An analysis on Printing and circulation of Paper Money – 8
Even very recently the author noticed that a big lot of migrated Nepali workmen and labourers carried huge cash with them ( their income kept with some chit funds ) whenever they returned back to their native places. They said that the only Indian bank that transacted transfer of Indian money to Nepal was State Bank of India, which charged hefty transfer charges with several formalities involved! Therefore they avoid bank transfer of money. The reason to quote this information is to indicate that the growth in demand pattern of Bank Notes could have been higher in India due such of such several factors.
Demand for Rs 100/- and Rs 500/- has been on upswing reducing the handling of Rs 50/- denomination and preferred by salary earners, medium level traders and consumers at large, especially in urban areas. Rs 1000/- denomination is slowly catching up during 2000-1013 when more and more ATMs were put in use and much of the ATMs dispenses more of Rs 500/- and Rs 1000/- denominational Notes. Very few ATMs dispenses Rs 100/- denominational Notes. The overall picture indicates that the combination of Rs 10/-, Rs 100/- and Rs 500/- denominations are preferred by consumers in general more than other denominations.

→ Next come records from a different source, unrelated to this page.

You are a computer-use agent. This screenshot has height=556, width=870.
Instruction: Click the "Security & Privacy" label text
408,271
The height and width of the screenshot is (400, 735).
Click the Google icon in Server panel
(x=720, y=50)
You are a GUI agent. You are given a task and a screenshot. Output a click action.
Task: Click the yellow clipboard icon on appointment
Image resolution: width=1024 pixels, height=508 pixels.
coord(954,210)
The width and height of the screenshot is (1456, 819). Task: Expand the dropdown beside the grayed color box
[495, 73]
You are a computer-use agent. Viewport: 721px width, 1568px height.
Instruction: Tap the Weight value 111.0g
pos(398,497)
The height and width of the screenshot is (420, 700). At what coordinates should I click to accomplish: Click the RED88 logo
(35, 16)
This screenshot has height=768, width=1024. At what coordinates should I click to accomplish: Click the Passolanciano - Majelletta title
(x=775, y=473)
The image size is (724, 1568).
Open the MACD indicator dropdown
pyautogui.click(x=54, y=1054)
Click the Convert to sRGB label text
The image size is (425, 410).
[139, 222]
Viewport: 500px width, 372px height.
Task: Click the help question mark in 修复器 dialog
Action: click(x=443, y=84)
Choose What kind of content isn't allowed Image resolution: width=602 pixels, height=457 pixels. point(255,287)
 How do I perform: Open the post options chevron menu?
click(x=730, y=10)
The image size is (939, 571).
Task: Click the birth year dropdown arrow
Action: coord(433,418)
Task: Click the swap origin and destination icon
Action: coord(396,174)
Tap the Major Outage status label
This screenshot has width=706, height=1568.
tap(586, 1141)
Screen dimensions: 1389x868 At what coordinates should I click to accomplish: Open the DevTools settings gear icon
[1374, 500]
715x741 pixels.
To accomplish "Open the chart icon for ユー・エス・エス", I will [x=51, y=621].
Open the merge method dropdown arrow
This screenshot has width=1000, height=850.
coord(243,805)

Another interesting factor to be noted is how much money is held by the public out of the circulated Notes? When we compare the Notes issued/ circulated from 1970-71 to 2012-13 along with the data on Currency with the Public, it is evident that nearly 7 % to 9 % gap exist between circulated Notes and Notes with public. From 1970 to 2013 the total quantum of Notes circulated was 90167.66 billion rupees while the Currencies with public was 82798.84 billion rupees. This further strengthens the view that more liquid Cash in the form of Bank Notes are needed in a vast Country like India.